Task item:
Please print every record that follows, keeping each one exactly as it is.

[The input Boundary: Start]

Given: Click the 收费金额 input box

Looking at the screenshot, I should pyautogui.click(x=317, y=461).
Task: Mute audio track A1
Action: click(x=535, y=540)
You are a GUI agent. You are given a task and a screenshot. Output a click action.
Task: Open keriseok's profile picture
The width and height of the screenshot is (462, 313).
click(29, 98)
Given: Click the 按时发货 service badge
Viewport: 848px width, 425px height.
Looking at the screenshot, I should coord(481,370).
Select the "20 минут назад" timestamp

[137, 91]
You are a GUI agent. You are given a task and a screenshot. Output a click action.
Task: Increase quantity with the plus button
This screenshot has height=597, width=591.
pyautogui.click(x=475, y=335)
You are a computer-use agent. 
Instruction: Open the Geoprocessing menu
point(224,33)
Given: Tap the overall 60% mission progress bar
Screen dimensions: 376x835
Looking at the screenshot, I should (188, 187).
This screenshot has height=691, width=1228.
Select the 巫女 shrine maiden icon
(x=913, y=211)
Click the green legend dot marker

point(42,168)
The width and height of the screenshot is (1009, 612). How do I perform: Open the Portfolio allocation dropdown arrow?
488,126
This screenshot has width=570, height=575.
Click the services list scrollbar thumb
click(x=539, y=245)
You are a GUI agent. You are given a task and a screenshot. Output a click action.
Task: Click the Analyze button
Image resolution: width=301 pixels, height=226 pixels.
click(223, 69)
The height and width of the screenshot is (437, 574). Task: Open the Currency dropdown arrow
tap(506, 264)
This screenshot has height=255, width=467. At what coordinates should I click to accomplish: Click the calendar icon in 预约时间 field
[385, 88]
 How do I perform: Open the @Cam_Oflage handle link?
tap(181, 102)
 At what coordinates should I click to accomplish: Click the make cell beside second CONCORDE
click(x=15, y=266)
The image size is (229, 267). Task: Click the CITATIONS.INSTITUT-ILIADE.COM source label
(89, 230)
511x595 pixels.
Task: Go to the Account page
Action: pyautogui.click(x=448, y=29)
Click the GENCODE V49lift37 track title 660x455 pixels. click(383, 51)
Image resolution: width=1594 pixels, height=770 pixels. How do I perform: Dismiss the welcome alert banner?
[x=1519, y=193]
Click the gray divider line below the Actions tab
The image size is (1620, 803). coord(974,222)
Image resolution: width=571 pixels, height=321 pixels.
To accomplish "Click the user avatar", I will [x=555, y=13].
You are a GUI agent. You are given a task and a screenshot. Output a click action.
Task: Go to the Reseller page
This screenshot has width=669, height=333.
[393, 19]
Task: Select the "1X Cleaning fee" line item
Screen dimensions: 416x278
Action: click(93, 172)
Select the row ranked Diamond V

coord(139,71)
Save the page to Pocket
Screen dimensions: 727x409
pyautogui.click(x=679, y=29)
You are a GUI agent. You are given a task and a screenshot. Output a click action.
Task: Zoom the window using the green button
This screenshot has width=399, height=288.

[The input Boundary: End]

Reply to the task:
Given: Click the 收费金额 input box

Looking at the screenshot, I should pyautogui.click(x=317, y=461).
Task: Mute audio track A1
Action: click(x=535, y=540)
You are a GUI agent. You are given a task and a screenshot. Output a click action.
Task: Open keriseok's profile picture
The width and height of the screenshot is (462, 313).
click(29, 98)
Given: Click the 按时发货 service badge
Viewport: 848px width, 425px height.
Looking at the screenshot, I should coord(481,370).
Select the "20 минут назад" timestamp

[137, 91]
You are a GUI agent. You are given a task and a screenshot. Output a click action.
Task: Increase quantity with the plus button
This screenshot has height=597, width=591.
pyautogui.click(x=475, y=335)
You are a computer-use agent. 
Instruction: Open the Geoprocessing menu
point(224,33)
Given: Tap the overall 60% mission progress bar
Screen dimensions: 376x835
Looking at the screenshot, I should (188, 187).
This screenshot has height=691, width=1228.
Select the 巫女 shrine maiden icon
(x=913, y=211)
Click the green legend dot marker

point(42,168)
The width and height of the screenshot is (1009, 612). How do I perform: Open the Portfolio allocation dropdown arrow?
488,126
This screenshot has width=570, height=575.
Click the services list scrollbar thumb
click(x=539, y=245)
You are a GUI agent. You are given a task and a screenshot. Output a click action.
Task: Click the Analyze button
Image resolution: width=301 pixels, height=226 pixels.
click(223, 69)
The height and width of the screenshot is (437, 574). Task: Open the Currency dropdown arrow
tap(506, 264)
This screenshot has height=255, width=467. At what coordinates should I click to accomplish: Click the calendar icon in 预约时间 field
[385, 88]
 How do I perform: Open the @Cam_Oflage handle link?
tap(181, 102)
 At what coordinates should I click to accomplish: Click the make cell beside second CONCORDE
click(x=15, y=266)
The image size is (229, 267). Task: Click the CITATIONS.INSTITUT-ILIADE.COM source label
(89, 230)
511x595 pixels.
Task: Go to the Account page
Action: pyautogui.click(x=448, y=29)
Click the GENCODE V49lift37 track title 660x455 pixels. click(383, 51)
Image resolution: width=1594 pixels, height=770 pixels. How do I perform: Dismiss the welcome alert banner?
[x=1519, y=193]
Click the gray divider line below the Actions tab
The image size is (1620, 803). coord(974,222)
Image resolution: width=571 pixels, height=321 pixels.
To accomplish "Click the user avatar", I will [x=555, y=13].
You are a GUI agent. You are given a task and a screenshot. Output a click action.
Task: Go to the Reseller page
This screenshot has width=669, height=333.
[393, 19]
Task: Select the "1X Cleaning fee" line item
Screen dimensions: 416x278
Action: click(93, 172)
Select the row ranked Diamond V

coord(139,71)
Save the page to Pocket
Screen dimensions: 727x409
pyautogui.click(x=679, y=29)
You are a GUI agent. You are given a task and a screenshot. Output a click action.
Task: Zoom the window using the green button
This screenshot has width=399, height=288.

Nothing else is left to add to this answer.